• _TASK DESCRIPTION_:
Starting with the first line of the records and continuing through the line containing "coord(50,250)", reproduce those lines with "Agent Framework" replaced by "Model Registry" and everything else unchanged.

• _Records contained in a dataset_:
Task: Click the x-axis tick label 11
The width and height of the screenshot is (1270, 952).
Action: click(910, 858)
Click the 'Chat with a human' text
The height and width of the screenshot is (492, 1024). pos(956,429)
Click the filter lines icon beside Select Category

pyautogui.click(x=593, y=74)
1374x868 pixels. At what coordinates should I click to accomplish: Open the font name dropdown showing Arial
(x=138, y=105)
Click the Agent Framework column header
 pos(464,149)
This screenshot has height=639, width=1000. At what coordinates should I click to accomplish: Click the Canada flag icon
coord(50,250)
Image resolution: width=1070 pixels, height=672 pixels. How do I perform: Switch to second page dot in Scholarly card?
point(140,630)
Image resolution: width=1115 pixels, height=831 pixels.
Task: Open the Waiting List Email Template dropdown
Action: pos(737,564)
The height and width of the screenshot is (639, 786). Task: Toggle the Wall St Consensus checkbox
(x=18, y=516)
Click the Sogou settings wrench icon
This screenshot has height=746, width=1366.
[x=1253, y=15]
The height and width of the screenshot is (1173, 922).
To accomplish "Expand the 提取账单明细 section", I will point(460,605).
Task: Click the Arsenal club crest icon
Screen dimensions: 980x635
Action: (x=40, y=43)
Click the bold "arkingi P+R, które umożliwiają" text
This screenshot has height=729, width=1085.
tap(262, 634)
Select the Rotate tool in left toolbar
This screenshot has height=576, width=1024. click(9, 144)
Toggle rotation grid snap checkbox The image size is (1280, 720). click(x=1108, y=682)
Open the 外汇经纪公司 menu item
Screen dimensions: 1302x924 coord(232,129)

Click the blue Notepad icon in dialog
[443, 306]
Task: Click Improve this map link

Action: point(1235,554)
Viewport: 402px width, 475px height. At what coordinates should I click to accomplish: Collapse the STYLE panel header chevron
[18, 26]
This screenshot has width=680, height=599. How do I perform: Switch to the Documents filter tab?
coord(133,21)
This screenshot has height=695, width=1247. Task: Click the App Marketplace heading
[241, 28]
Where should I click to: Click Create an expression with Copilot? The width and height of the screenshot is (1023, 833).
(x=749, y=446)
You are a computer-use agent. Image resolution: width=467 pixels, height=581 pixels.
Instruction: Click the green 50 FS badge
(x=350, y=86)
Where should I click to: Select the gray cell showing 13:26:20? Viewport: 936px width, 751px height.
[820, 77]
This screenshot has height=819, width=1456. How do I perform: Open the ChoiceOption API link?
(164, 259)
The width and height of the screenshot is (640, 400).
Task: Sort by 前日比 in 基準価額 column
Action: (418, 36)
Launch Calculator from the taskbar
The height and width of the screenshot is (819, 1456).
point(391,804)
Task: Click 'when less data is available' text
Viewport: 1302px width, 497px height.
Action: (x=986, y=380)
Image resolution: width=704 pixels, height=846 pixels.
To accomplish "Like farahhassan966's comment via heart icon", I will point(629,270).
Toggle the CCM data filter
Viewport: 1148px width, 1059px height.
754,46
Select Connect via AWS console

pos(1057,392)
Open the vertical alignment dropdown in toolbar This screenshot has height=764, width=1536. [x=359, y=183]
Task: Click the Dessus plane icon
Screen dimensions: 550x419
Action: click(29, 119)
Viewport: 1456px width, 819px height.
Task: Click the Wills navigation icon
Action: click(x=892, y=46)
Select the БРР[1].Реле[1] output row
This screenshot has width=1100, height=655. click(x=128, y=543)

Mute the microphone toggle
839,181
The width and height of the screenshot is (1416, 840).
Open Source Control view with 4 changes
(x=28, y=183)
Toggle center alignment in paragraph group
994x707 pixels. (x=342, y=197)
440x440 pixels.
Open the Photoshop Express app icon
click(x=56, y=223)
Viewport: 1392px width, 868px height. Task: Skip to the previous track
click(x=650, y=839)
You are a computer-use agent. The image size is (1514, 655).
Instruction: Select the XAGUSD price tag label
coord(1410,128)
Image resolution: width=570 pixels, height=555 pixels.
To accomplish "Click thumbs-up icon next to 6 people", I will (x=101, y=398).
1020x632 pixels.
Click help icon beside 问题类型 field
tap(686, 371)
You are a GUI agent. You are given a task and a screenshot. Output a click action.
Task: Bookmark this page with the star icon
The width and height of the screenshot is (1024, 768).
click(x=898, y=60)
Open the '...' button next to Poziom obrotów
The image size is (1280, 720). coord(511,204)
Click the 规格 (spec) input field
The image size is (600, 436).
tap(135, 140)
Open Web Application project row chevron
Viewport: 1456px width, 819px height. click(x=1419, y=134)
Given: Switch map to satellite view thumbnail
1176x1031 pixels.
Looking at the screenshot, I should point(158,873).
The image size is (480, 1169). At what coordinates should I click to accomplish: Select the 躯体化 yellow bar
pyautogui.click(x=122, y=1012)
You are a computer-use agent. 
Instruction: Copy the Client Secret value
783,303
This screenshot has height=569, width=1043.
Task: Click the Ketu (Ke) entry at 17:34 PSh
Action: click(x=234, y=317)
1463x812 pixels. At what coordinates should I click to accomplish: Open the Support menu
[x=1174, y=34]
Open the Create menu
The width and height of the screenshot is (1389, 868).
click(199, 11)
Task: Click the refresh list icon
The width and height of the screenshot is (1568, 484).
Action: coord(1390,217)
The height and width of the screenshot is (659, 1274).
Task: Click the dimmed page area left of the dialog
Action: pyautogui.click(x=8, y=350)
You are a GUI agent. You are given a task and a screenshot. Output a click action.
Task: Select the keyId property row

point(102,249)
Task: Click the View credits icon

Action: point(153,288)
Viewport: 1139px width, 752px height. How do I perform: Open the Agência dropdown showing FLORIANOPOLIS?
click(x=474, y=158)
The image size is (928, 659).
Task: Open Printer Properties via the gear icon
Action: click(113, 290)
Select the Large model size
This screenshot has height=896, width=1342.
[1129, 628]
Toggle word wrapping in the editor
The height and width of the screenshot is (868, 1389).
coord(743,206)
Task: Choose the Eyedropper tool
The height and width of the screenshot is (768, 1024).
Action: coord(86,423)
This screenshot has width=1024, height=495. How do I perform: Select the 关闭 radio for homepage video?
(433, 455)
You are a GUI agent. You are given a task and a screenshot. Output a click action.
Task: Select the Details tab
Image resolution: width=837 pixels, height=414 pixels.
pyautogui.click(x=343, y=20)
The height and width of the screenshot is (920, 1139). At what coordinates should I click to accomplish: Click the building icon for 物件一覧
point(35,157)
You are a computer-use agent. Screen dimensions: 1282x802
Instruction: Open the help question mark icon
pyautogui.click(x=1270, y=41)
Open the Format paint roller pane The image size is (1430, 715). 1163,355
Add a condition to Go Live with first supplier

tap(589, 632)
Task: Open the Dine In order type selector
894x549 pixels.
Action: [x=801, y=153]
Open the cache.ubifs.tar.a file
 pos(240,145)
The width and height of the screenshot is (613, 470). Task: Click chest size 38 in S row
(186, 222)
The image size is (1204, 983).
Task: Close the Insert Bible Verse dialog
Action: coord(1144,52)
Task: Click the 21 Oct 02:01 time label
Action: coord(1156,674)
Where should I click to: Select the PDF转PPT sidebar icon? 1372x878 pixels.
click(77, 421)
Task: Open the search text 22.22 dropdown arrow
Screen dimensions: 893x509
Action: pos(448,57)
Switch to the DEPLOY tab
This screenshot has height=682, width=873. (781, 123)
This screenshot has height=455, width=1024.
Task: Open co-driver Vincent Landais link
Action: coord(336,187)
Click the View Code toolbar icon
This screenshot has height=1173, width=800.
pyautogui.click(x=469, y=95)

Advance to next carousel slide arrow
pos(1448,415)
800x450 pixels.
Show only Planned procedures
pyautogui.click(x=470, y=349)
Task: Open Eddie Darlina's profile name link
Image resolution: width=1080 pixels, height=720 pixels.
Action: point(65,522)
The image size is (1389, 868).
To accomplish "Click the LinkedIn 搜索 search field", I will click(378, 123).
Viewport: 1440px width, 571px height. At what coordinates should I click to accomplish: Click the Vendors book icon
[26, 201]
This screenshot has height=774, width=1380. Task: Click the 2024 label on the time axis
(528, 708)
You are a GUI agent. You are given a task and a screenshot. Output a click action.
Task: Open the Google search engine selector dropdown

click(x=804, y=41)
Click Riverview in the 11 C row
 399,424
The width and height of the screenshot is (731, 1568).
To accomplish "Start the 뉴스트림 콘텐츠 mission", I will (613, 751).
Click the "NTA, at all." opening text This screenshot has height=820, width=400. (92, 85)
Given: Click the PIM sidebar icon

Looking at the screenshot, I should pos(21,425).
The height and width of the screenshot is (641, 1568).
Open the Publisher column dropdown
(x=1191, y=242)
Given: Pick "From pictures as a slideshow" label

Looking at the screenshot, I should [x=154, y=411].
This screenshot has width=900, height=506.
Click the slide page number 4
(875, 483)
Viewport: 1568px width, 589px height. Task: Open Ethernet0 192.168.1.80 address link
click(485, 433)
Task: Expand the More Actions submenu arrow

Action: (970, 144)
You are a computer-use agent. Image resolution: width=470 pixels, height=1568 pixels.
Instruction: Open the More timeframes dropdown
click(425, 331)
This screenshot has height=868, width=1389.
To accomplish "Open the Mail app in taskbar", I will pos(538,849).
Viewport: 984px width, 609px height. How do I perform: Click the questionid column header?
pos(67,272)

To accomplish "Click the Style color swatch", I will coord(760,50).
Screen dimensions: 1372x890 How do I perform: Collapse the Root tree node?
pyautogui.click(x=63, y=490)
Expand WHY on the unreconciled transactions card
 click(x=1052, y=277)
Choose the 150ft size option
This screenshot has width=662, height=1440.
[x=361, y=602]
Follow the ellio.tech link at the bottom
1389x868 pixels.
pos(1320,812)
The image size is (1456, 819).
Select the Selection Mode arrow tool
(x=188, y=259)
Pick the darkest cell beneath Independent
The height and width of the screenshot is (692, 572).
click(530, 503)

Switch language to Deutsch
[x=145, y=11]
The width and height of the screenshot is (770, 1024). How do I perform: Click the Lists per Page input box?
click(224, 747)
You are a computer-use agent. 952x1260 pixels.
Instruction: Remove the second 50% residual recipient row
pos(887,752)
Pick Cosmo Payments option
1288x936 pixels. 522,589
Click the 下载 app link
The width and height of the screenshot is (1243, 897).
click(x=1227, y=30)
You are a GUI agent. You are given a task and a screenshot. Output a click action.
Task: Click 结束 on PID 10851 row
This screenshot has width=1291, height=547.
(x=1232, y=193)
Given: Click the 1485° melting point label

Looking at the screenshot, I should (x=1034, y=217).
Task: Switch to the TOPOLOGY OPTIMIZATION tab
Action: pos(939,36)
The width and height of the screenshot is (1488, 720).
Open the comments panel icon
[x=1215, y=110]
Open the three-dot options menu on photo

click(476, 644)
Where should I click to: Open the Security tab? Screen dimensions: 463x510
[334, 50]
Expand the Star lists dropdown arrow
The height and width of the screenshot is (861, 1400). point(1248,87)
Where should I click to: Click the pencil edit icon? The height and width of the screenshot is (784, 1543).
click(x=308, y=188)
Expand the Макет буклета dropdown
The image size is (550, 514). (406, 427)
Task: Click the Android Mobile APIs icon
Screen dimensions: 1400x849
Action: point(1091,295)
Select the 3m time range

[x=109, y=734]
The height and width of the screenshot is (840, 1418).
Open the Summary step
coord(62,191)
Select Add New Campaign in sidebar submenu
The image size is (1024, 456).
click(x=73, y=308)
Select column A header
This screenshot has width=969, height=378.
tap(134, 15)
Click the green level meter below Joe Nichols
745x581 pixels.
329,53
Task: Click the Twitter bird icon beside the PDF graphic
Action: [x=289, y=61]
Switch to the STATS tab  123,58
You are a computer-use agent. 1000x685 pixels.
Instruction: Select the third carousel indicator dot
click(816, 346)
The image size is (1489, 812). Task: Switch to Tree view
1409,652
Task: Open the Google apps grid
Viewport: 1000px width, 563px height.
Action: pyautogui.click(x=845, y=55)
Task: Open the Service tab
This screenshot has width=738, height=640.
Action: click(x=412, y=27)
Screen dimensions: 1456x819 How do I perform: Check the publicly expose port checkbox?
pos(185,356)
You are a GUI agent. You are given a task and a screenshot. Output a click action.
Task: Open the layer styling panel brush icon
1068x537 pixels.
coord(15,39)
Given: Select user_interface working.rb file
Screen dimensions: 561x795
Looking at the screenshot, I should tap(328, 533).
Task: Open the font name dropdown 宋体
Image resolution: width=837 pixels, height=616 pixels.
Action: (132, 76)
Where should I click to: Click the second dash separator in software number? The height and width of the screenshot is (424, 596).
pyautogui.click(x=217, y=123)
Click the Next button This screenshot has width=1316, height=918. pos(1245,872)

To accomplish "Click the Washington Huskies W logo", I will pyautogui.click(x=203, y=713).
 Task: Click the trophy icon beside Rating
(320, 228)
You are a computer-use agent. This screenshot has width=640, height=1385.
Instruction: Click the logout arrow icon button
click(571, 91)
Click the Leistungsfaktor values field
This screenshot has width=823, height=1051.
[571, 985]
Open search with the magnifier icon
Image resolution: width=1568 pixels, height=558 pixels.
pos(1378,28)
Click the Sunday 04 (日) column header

• _FINAL ANSWER_:
Task: Click the x-axis tick label 11
The width and height of the screenshot is (1270, 952).
Action: click(910, 858)
Click the 'Chat with a human' text
The height and width of the screenshot is (492, 1024). pos(956,429)
Click the filter lines icon beside Select Category

pyautogui.click(x=593, y=74)
1374x868 pixels. At what coordinates should I click to accomplish: Open the font name dropdown showing Arial
(x=138, y=105)
Click the Model Registry column header
 pos(464,149)
This screenshot has height=639, width=1000. At what coordinates should I click to accomplish: Click the Canada flag icon
coord(50,250)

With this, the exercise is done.